Oristano 15 dicembre 2019
Cari amici,
“PROVINCIA NON PERIFERIA”,
è questo il titolo che Paolo Manfredi ha voluto dare al suo ultimo
libro, presentato a Cagliari con il sostegno e l’organizzazione di
Confartigianato Imprese Sardegna. Scopo principale del libro quello di “Riconnettere
saperi, culture e identità, per far rinascere i territori”, da tempo
negletti e abbandonati, in quanto IN GRAN PARTE si è ammaliati dalla luminosità, lucentezza, e attrattività che i grandi centri creano.
Paolo Manfredi
è un milanese di 46 anni, che, oltre a dirigere le strategie digitali di
Confartigianato Imprese, quel Centro di competenza che analizza l’impatto della
rivoluzione sulle micro e piccole imprese e costruisce percorsi di innovazione
inclusiva, ama scrivere anche di innovazione, politica e pure ristorazione. Nel
2016 ha pubblicato per le edizioni Marsilio “L’economia su misura.
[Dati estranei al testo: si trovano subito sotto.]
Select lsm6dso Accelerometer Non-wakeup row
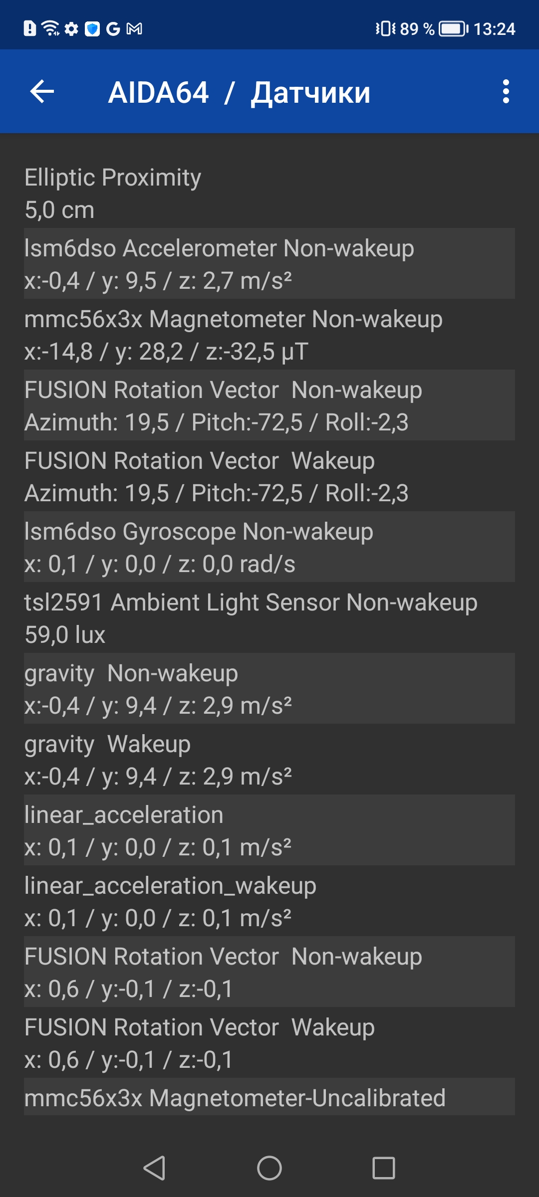Image resolution: width=539 pixels, height=1197 pixels. click(x=270, y=264)
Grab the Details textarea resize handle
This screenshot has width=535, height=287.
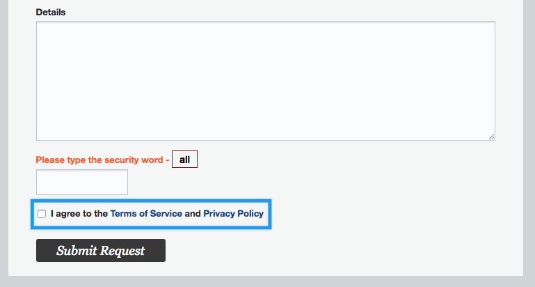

Artigiani, innovazione, digitale”. Autore presso www.glistatigenerali.com, da
settembre del 2019 cura il blog “Grimpeur. Scalare la montagna dell’innovazione
inclusiva” sulla pagina web di Nòva del Sole 24 Ore.
“In un mondo dominato
dalle tecnologie, la Sardegna e l’Italia possono tornare a interpretare un
ruolo centrale, se saranno capaci di riconnettere quel bacino di saperi, culture
e identità che stanno nei territori”. È questa la tesi che Paolo
Manfredi propone nel suo libro “Provincia, non periferia”, un saggio breve che è stato presentato giovedì 5
dicembre, alle ore 17, presso la Biblioteca “Emilio Lussu” (Parco di
Monteclaro) della Città Metropolitana di Cagliari; nell’incontro con il
pubblico, Manfredi ha affrontato il dilemma che vivono i territori più interni
e lontani dai Centri, presi nella morsa dell’alternativa tra la fuga dei
giovani alla ricerca di un futuro, spesso illusorio, e l’omologazione dei
modelli culturali.
Il libro cerca anche di
dare risposte, proponendo di mettere in atto una certa resilienza, ovvero una proposta
di “resistenza e rinascita” dei territori, che non necessariamente devono
inventarsi qualcosa di nuovo; devono piuttosto riscoprire ciò che nei secoli è
nato e si è sviluppato nelle nostre Comunità, migliorandone tecnica e sostanza.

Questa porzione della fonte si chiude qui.